The District's decision is far from a willful and unreasoning action. A school's performance evaluation is a standard practice to inform both the institution and the employee of ongoing progress. Bawden's evaluation reflected his supervisor's assessment of his progress. The evaluation did not label Bawden's performance as unsatisfactory, but merely basic in three categories. It is not arbitrary and capricious to conclude that a routine annual performance review does not constitute prohibited harassment, intimidation, or bullying.

Additionally, we cannot-as Bawden requests-change the District's evaluation. Our review is limited to Dr. Codd's administrative decision.

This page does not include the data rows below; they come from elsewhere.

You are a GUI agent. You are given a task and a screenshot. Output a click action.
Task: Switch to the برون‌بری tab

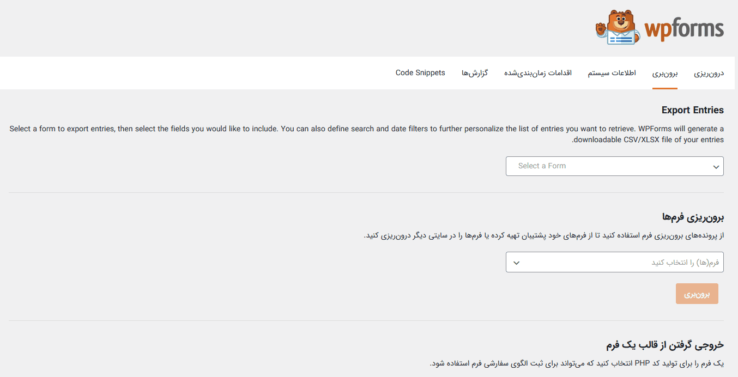click(x=665, y=73)
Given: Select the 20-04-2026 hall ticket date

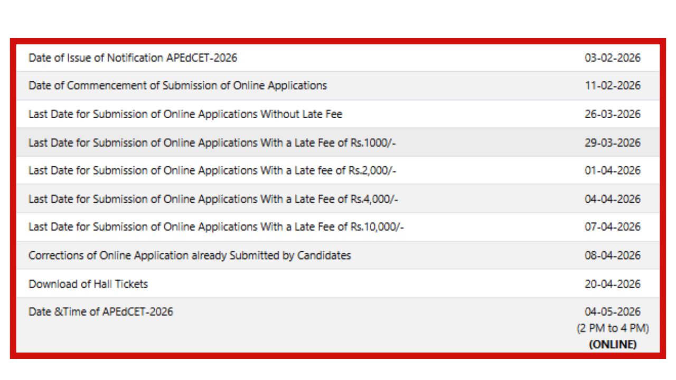Looking at the screenshot, I should click(x=612, y=284).

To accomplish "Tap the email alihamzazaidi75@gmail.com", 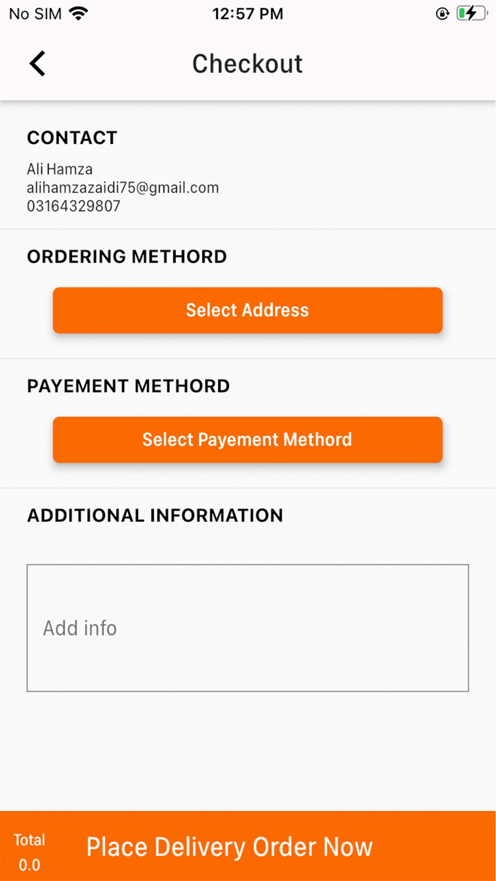I will [123, 188].
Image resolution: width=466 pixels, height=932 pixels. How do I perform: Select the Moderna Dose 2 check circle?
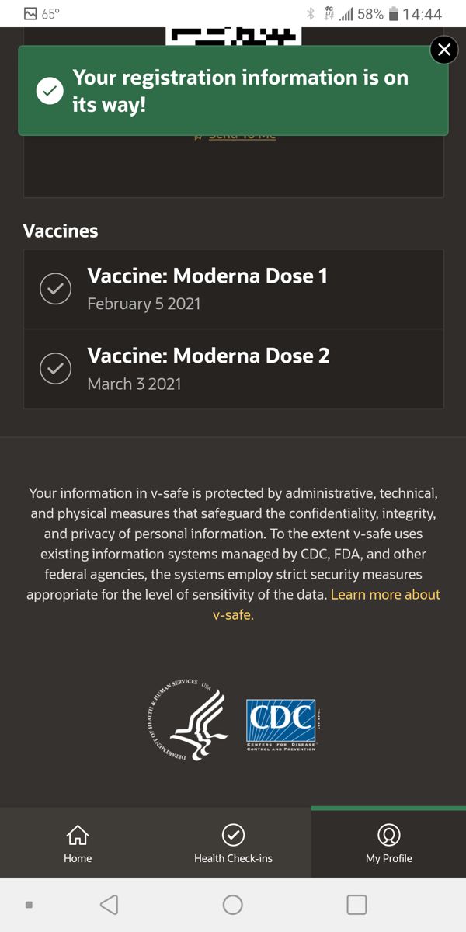(x=55, y=369)
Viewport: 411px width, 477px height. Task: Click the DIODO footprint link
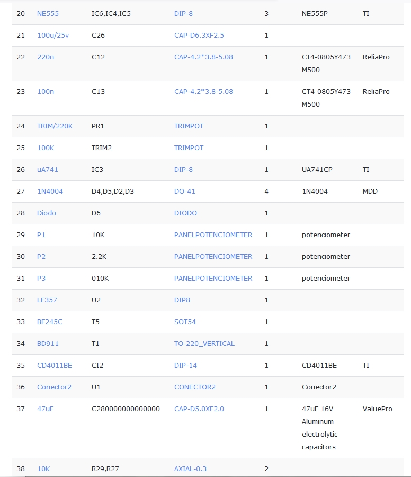185,213
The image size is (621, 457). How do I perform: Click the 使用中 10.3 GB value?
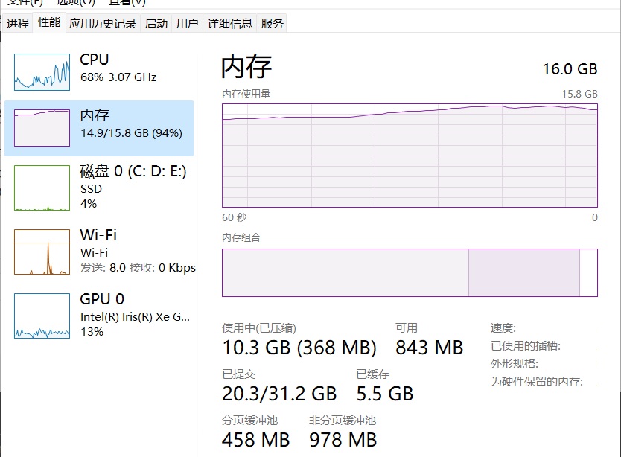tap(299, 348)
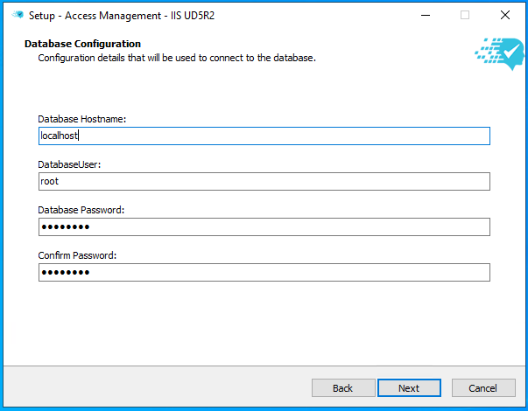Close the Access Management setup window
The image size is (528, 411).
pyautogui.click(x=505, y=15)
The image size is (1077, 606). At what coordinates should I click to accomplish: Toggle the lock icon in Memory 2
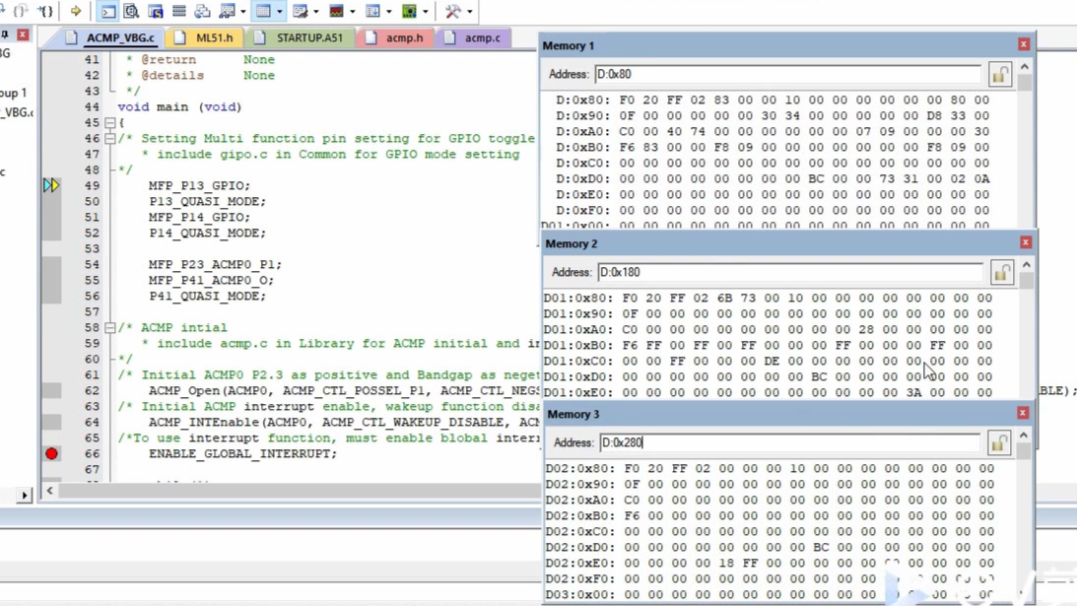point(1001,273)
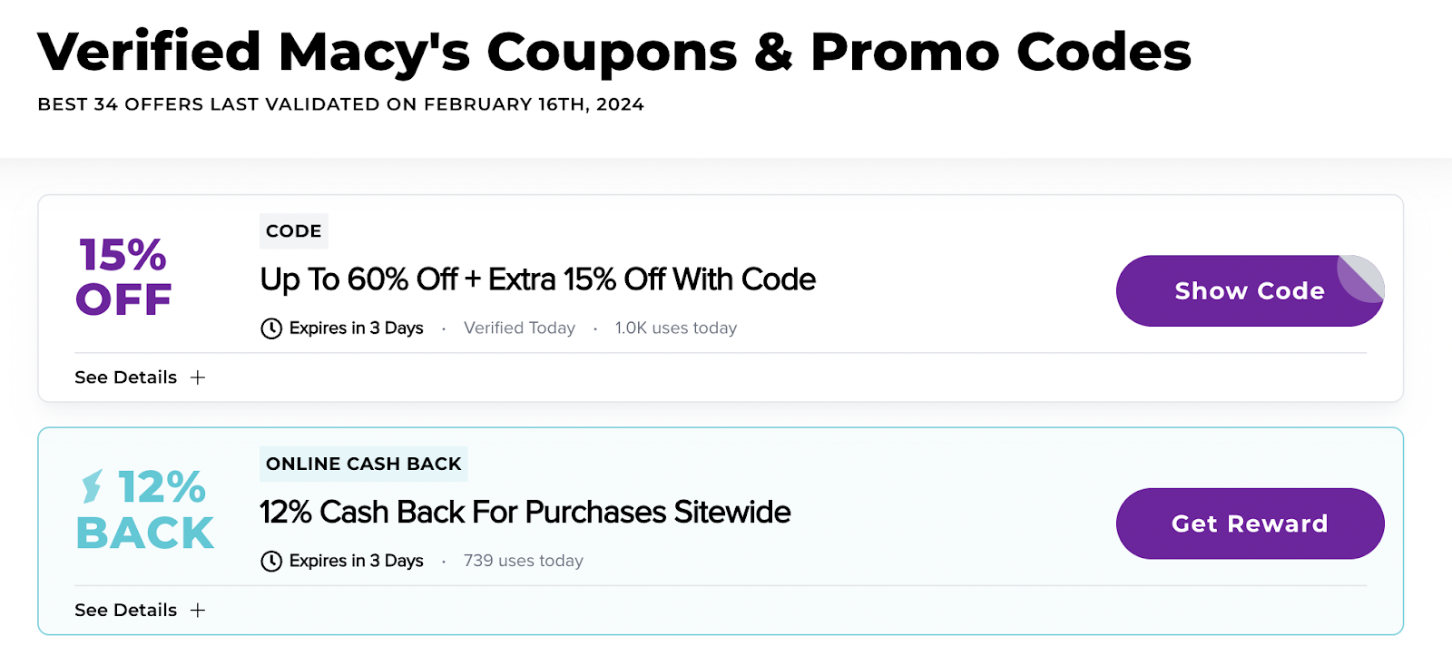Click the Get Reward button
Screen dimensions: 1452x646
[1249, 524]
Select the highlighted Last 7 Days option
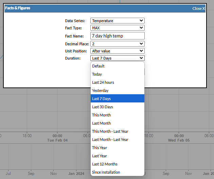The width and height of the screenshot is (214, 179). [x=117, y=99]
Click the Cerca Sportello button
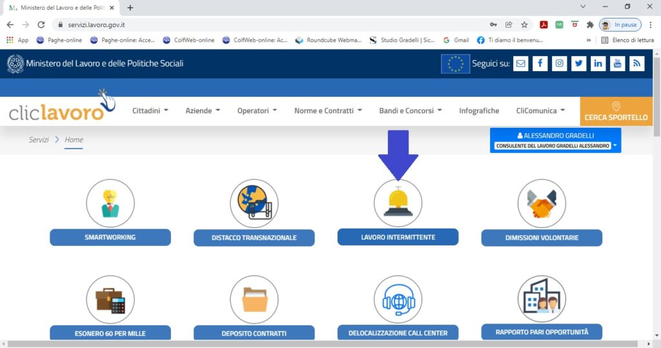661x348 pixels. (x=616, y=112)
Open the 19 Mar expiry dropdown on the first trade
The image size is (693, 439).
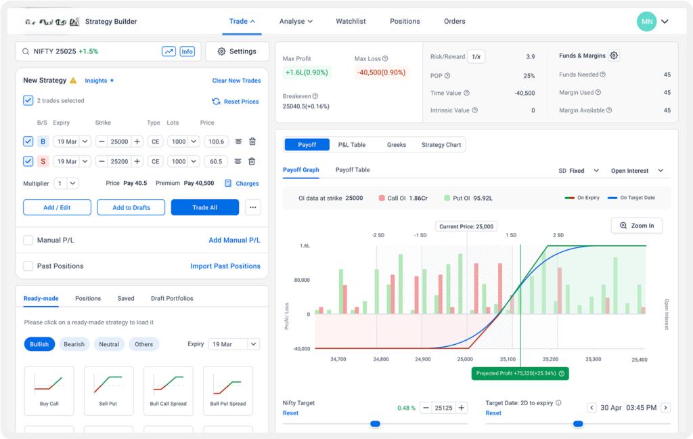[x=72, y=141]
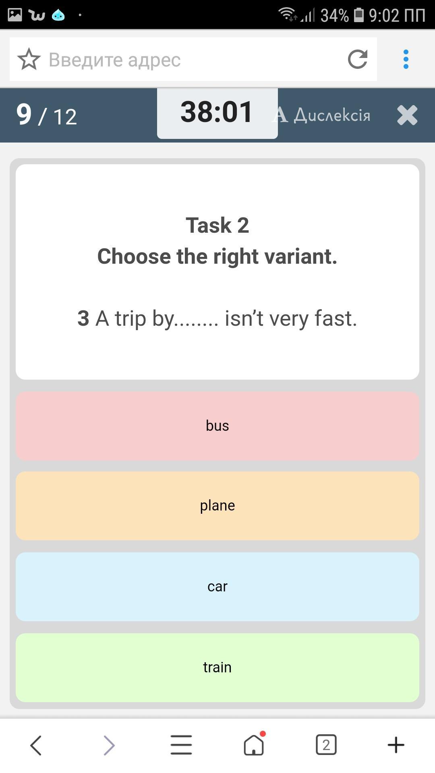Open the hamburger menu in bottom bar
This screenshot has height=773, width=435.
tap(181, 745)
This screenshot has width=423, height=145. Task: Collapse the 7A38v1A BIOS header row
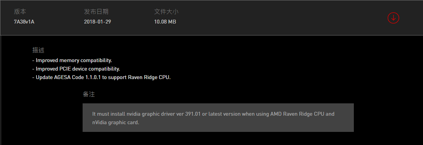pyautogui.click(x=211, y=18)
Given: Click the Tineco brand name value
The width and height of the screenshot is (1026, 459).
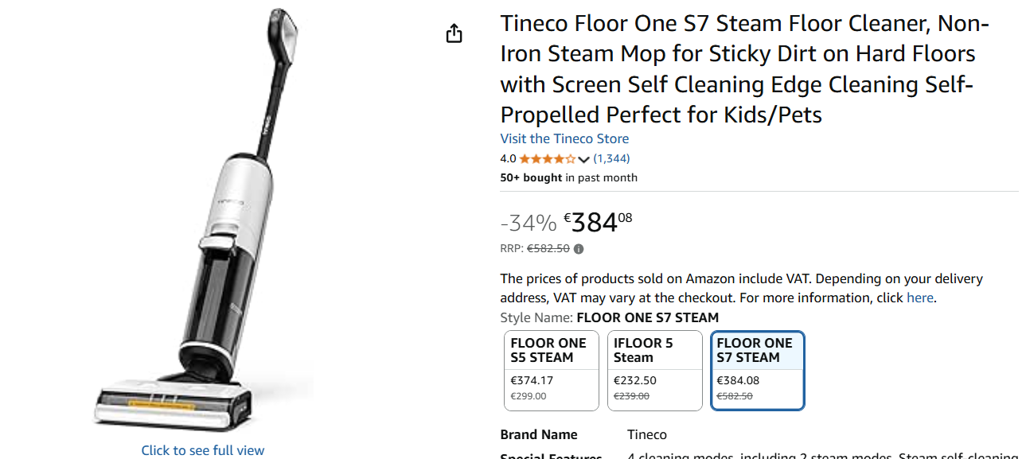Looking at the screenshot, I should [646, 434].
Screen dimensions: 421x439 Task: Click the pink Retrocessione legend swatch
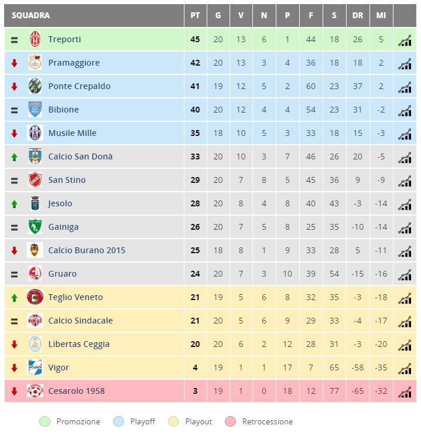coord(231,421)
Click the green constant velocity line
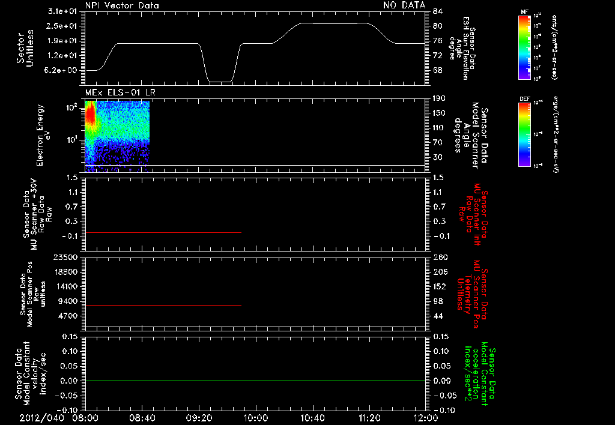The height and width of the screenshot is (425, 615). click(255, 381)
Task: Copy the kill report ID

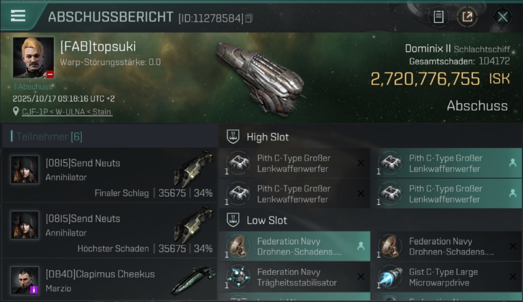Action: coord(249,18)
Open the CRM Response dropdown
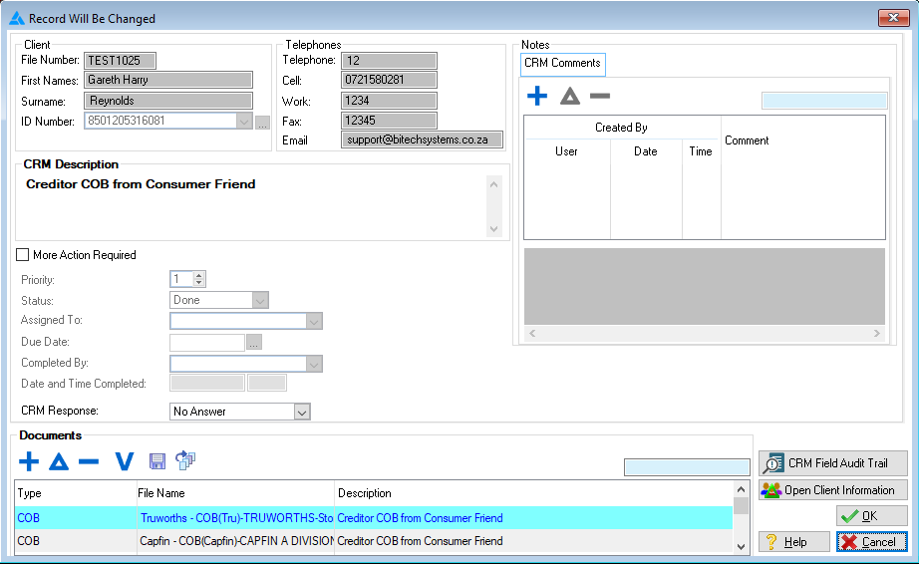 pyautogui.click(x=302, y=412)
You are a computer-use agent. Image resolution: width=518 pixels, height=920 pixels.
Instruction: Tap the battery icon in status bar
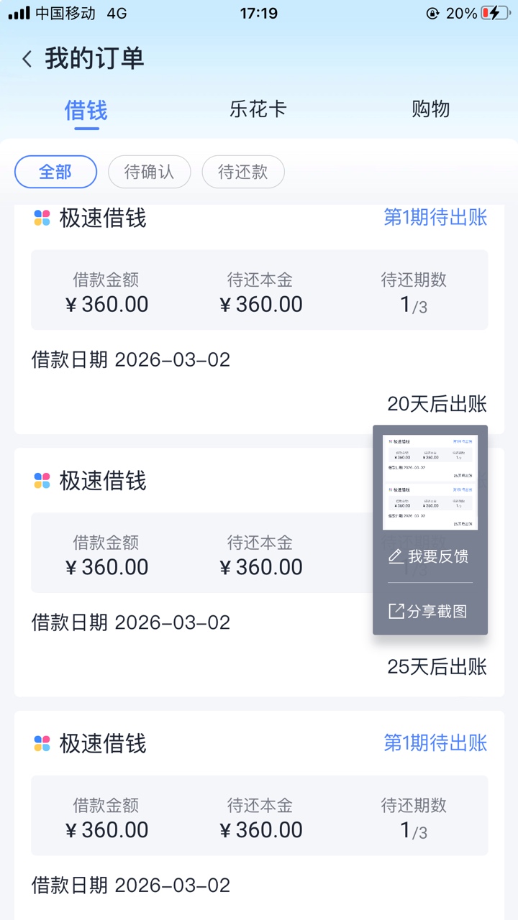[495, 13]
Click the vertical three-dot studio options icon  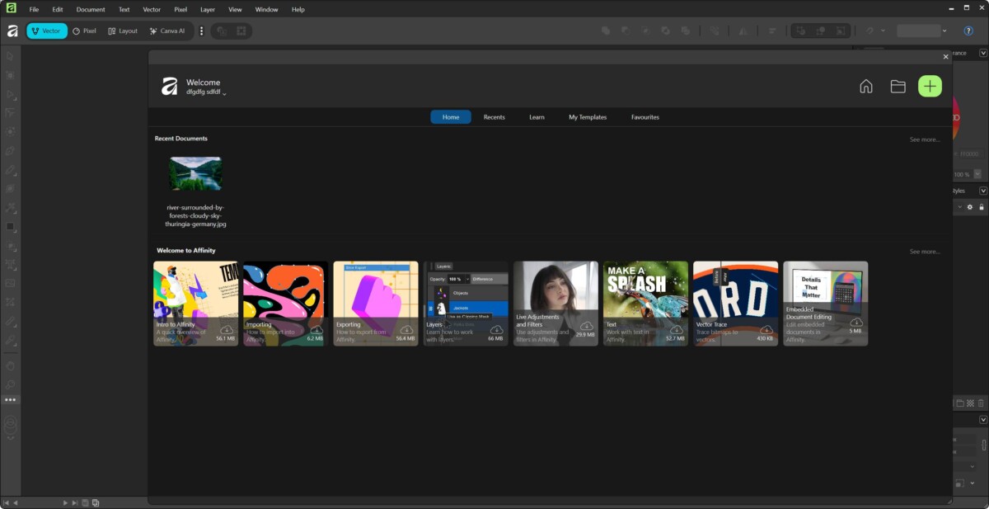[201, 31]
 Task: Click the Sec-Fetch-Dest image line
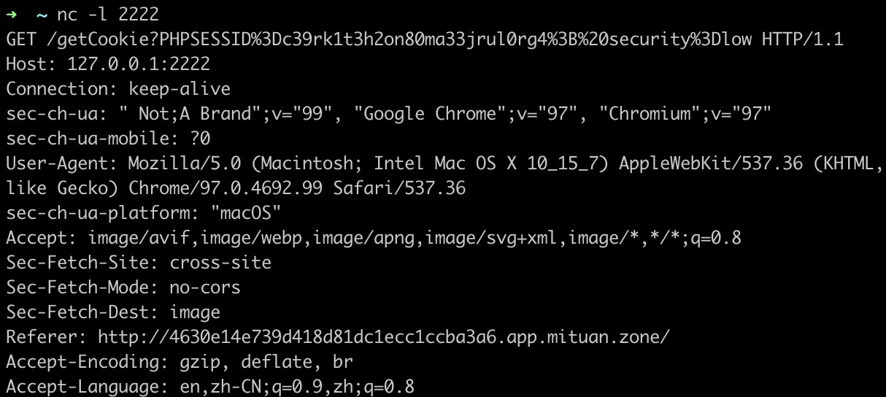(x=113, y=312)
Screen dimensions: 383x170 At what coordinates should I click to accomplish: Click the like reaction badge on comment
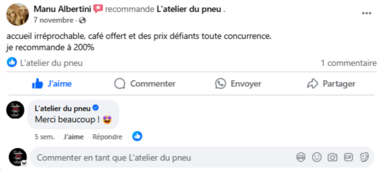click(137, 137)
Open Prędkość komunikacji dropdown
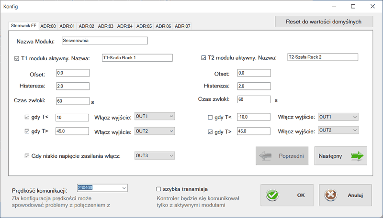This screenshot has height=218, width=383. click(124, 188)
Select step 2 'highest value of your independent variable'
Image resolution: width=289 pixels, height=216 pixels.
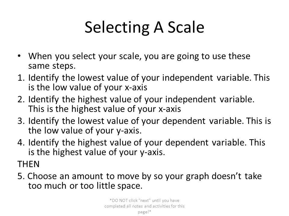pyautogui.click(x=141, y=99)
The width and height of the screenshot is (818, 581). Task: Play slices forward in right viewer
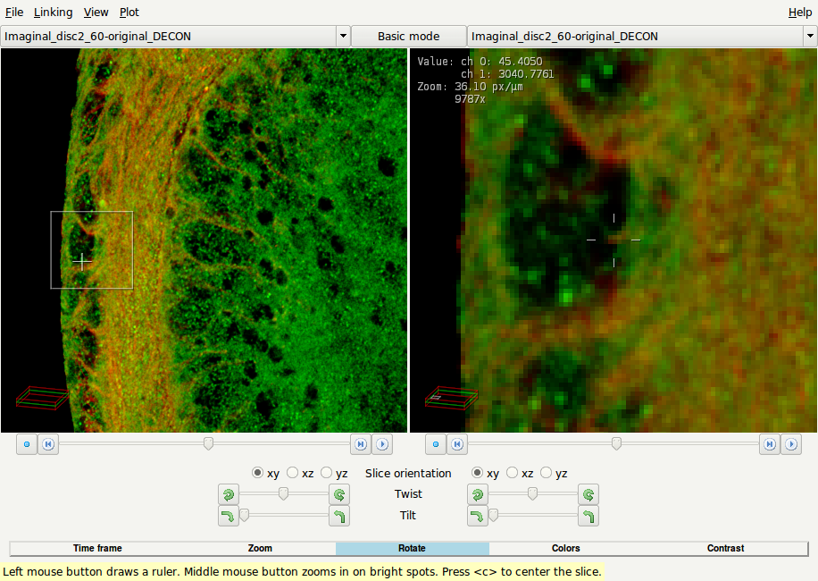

The District's decision was also not contrary to law. When determining whether an agency action is contrary to law, we "accord substantial deference to the agency's interpretation of law in matters involving the agency's special knowledge and expertise." Overlake Hosp. Assn. v. Dep't of Health, 170 Wn.2d 43, 50, 239 P.3d 1095 (2010). This court is "ill-equipped to act as [a] super personnel agenc[y]." Washington Fed'n of State Emps. v. Personnel Bd., 29 Wn.App. 818, 820, 630 P.2d 951 (1981). "The [government, as an employer, must have wide discretion and control over the management of its personnel and internal affairs." Binkley v. Tacoma, 114 Wn.2d 373, 386-87, 787 P.2d 1366 (1990).

The District's Policy No. 5207 and Superintendent Procedure No. 5207SP provide that statements or acts are considered to be harassment, intimidation, or bullying if they physically harm someone, substantially interfere with the work environment, are so severe and pervasive they create a threatening work environment, or substantially disrupt the orderly operation of the workplace. Concluding that a negative job evaluation is prohibited harassment, intimidation, or bullying, would prevent the District from determining that an employee's performance is deficient in any respect. Bawden fails to demonstrate that the District's decision was contrary to law.

Affirmed.

WE CONCUR.


Summaries of

Bawden v. Seattle Pub. Schs.

Court of Appeals of Washington, Division 1
Jan 31, 2022
No. 82391-4-I (Wash. Ct. App. Jan. 31, 2022)
Case details for

Bawden v. Seattle Pub. Schs.

Case Details

Full title:PETER BAWDEN, Appellant, v. SEATTLE PUBLIC SCHOOLS, Respondent.

Court:Court of Appeals of Washington, Division 1

Date published: Jan 31, 2022

Citations

No. 82391-4-I (Wash. Ct. App. Jan. 31, 2022)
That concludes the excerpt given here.